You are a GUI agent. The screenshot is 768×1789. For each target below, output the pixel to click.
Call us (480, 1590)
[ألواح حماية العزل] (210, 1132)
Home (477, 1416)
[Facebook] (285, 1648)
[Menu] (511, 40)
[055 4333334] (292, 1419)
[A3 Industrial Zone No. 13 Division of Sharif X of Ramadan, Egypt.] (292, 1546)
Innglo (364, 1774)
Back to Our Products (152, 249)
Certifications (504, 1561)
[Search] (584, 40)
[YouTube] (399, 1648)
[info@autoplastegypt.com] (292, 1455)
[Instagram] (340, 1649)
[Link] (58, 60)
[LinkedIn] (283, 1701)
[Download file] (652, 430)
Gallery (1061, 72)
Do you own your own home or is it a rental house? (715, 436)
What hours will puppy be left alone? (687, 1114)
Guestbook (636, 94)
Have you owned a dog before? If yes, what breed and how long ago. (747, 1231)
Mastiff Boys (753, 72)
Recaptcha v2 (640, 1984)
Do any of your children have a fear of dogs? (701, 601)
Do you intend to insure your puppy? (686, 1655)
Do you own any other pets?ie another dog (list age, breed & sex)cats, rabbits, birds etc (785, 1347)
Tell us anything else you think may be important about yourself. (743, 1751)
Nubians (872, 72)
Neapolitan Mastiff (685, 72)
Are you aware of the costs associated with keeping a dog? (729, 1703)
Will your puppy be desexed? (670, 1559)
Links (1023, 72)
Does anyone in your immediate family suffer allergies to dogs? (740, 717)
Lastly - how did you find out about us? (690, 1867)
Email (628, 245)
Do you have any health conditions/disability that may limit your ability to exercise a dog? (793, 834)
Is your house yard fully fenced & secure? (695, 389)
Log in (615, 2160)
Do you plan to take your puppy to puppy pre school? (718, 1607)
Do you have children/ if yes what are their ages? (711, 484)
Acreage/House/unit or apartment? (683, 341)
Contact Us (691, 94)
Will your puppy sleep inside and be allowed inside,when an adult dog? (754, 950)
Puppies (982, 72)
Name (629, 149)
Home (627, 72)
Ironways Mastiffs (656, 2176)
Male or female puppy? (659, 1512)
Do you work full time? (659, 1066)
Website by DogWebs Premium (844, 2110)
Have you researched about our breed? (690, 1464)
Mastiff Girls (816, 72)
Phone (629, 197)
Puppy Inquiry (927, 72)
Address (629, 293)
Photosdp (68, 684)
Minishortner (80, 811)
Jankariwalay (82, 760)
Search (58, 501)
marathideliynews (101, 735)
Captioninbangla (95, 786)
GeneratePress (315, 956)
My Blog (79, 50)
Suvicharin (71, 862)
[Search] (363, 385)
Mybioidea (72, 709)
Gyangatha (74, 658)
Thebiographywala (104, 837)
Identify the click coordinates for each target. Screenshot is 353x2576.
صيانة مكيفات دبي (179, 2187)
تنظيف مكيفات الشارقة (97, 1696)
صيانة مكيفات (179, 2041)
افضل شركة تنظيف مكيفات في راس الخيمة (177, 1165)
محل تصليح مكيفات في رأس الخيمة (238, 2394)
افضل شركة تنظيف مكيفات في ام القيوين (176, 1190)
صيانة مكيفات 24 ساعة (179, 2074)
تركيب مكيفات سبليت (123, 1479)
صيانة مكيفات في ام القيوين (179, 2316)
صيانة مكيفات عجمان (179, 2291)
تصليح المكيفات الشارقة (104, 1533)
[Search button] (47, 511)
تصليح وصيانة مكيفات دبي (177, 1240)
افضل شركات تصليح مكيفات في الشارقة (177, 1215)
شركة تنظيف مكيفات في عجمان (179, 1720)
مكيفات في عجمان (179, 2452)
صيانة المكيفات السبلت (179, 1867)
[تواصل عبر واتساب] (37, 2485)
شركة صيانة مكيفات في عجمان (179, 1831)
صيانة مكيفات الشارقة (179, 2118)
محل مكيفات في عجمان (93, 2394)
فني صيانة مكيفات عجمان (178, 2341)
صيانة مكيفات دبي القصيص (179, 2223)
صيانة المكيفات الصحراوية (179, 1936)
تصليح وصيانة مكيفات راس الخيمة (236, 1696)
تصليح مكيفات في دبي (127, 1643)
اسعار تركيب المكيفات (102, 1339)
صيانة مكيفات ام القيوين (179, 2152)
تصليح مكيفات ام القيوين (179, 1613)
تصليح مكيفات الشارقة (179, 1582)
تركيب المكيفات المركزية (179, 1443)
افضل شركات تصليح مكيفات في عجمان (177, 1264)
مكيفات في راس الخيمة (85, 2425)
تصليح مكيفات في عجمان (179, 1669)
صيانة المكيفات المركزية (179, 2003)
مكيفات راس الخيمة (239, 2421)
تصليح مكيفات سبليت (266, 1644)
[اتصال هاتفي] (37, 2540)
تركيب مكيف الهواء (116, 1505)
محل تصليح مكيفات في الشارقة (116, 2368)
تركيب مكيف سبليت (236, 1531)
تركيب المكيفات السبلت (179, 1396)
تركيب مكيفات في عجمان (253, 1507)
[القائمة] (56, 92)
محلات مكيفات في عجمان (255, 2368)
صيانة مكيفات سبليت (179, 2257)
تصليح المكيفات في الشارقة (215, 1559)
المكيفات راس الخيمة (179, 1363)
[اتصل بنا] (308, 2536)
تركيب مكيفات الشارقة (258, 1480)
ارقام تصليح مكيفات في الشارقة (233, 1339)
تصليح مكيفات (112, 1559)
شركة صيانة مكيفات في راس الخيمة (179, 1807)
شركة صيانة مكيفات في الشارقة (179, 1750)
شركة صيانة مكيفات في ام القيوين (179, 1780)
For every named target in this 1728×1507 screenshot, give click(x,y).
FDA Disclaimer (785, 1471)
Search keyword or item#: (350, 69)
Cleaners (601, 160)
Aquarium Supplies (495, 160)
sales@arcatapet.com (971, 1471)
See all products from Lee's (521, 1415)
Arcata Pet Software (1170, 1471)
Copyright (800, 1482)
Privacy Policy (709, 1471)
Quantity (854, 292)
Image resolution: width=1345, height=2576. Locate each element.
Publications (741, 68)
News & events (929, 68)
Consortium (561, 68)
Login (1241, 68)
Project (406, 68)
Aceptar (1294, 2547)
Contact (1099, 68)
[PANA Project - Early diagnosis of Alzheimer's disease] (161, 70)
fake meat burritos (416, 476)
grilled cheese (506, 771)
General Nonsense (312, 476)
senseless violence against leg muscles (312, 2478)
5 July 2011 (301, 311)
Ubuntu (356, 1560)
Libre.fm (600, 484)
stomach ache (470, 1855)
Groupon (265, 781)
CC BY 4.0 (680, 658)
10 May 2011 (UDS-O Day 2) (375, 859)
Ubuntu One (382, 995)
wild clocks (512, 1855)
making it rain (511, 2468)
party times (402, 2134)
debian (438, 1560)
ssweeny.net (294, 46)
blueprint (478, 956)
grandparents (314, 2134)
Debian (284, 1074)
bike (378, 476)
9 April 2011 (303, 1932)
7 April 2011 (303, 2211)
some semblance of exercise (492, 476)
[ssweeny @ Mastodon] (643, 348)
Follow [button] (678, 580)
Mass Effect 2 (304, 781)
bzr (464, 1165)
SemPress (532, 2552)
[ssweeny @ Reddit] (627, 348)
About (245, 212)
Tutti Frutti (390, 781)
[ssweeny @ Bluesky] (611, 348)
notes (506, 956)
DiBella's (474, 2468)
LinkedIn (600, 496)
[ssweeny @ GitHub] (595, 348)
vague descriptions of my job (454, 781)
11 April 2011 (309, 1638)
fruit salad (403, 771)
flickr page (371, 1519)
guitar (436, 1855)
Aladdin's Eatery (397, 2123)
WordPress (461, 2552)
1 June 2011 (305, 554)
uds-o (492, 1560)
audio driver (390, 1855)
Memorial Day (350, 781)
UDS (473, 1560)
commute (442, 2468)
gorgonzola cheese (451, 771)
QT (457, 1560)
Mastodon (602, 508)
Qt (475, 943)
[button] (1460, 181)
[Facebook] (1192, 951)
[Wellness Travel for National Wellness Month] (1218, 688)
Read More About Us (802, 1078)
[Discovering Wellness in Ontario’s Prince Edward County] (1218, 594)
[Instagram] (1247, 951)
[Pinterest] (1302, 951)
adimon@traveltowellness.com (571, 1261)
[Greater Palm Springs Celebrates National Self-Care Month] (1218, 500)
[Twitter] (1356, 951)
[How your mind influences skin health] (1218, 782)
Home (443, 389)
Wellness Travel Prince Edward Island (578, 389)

● ● ● ●

**Exercise goal:**
Within the material above, the line with "Gyangatha (74, 658)" opens the range and the line with "المكيفات راس الخيمة (179, 1363)" closes it; reproduce that range word for word.

**Final answer:**
Gyangatha (74, 658)
Thebiographywala (104, 837)
Identify the click coordinates for each target. Screenshot is 353x2576.
صيانة مكيفات دبي (179, 2187)
تنظيف مكيفات الشارقة (97, 1696)
صيانة مكيفات (179, 2041)
افضل شركة تنظيف مكيفات في راس الخيمة (177, 1165)
محل تصليح مكيفات في رأس الخيمة (238, 2394)
افضل شركة تنظيف مكيفات في ام القيوين (176, 1190)
صيانة مكيفات 24 ساعة (179, 2074)
تركيب مكيفات سبليت (123, 1479)
صيانة مكيفات في ام القيوين (179, 2316)
صيانة مكيفات عجمان (179, 2291)
تصليح المكيفات الشارقة (104, 1533)
[Search button] (47, 511)
تصليح وصيانة مكيفات دبي (177, 1240)
افضل شركات تصليح مكيفات في الشارقة (177, 1215)
شركة تنظيف مكيفات في عجمان (179, 1720)
مكيفات في عجمان (179, 2452)
صيانة المكيفات السبلت (179, 1867)
[تواصل عبر واتساب] (37, 2485)
شركة صيانة مكيفات في عجمان (179, 1831)
صيانة مكيفات الشارقة (179, 2118)
محل مكيفات في عجمان (93, 2394)
فني صيانة مكيفات عجمان (178, 2341)
صيانة مكيفات دبي القصيص (179, 2223)
صيانة المكيفات الصحراوية (179, 1936)
تصليح وصيانة مكيفات راس الخيمة (236, 1696)
تصليح مكيفات في دبي (127, 1643)
اسعار تركيب المكيفات (102, 1339)
صيانة مكيفات ام القيوين (179, 2152)
تصليح مكيفات ام القيوين (179, 1613)
تصليح مكيفات الشارقة (179, 1582)
تركيب المكيفات المركزية (179, 1443)
افضل شركات تصليح مكيفات في عجمان (177, 1264)
مكيفات في راس الخيمة (85, 2425)
تصليح مكيفات في عجمان (179, 1669)
صيانة المكيفات المركزية (179, 2003)
مكيفات راس الخيمة (239, 2421)
تصليح مكيفات سبليت (266, 1644)
[اتصال هاتفي] (37, 2540)
تركيب مكيف الهواء (116, 1505)
محل تصليح مكيفات في الشارقة (116, 2368)
تركيب مكيف سبليت (236, 1531)
تركيب المكيفات السبلت (179, 1396)
تركيب مكيفات في عجمان (253, 1507)
[القائمة] (56, 92)
محلات مكيفات في عجمان (255, 2368)
صيانة مكيفات سبليت (179, 2257)
تصليح المكيفات في الشارقة (215, 1559)
المكيفات راس الخيمة (179, 1363)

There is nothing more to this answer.